26/02/2016 às 15:14 - Atualizado em 05/01/2017 às 17:01

Fecomércio pede soluções para o tráfego de cargas na Capital

Ascom Fecomércio TO

Desde o final de janeiro, a minuta de um decreto que proíbe o tráfego de caminhões em Palmas tem gerado polêmica. Diante desta movimentação, o prefeito de Palmas, Carlos Amastha, tem se reunido com empresários e entidades classistas em busca de um consenso sobre o assunto. Esta manhã, 22 de fevereiro, foi à vez das federações estaduais: Federação do Comércio de Bens, Serviços e Turismo (Fecomércio), Federação das Indústrias (FIETO) e Federação da Agricultura e Pecuária (Faet), além da Associação Comercial e Industrial de Palmas (Acipa). O Encontro ocorreu às 11h, no gabinete do Prefeito no AMA.

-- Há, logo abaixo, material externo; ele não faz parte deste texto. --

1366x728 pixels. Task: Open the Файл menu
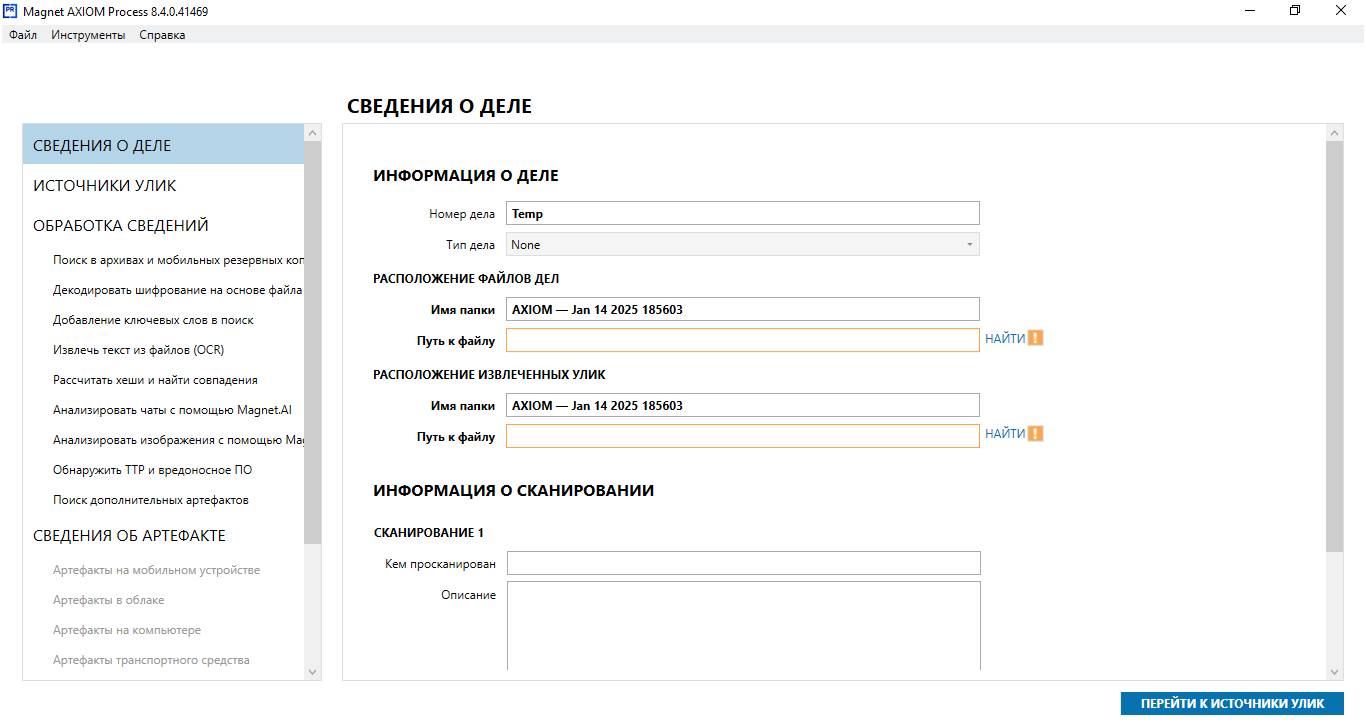point(23,35)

Os representantes das entidades pediram ao prefeito Carlos Amastha, a criação de um “corredor de conexão” provisório, ou seja, um acesso alternativo para os caminhões de cargas pesadas, como grãos e insumos. A proposta é que os caminhões possam ter acesso a Palmas por meio da Av. NS 15, passando pelo Setor Santo Amaro, seguindo pela Região Norte até chegar a Ponte FHC, que dá acesso a Luzimangues e Paraíso.

Os demais caminhões de cargas urbanas serão normatizados por outro decreto, o qual já foi discutido e aceito pelos empresários locais e será publicado amanhã, 23 de fevereiro.

O prefeito Carlos Amastha explicou o motivo desta decisão e mostrou os impactos para o trânsito e para a infraestrutura do munícipio. Além disso, se colocou a disposição para outras possíveis alternativas e sinalizou positivamente sobre esta solução provisória. Mas como já havia declarado anteriormente, ele sugere que esta proposta das entidades passe por uma audiência pública com os moradores da região do trajeto e que a sinalização e benfeitorias nas vias não fique sob a responsabilidade da Prefeitura.

A comitiva solicitou ao Prefeito a prorrogação do prazo proposto para a publicação do decreto que versa sobre este assunto, ficando estendido para a próxima segunda-feira. Até este prazo, os representantes das entidades buscarão junto ao Governo Estadual discutir novas soluções para o impasse, tendo em vista que a proibição afetará todo o transporte de cargas do Estado.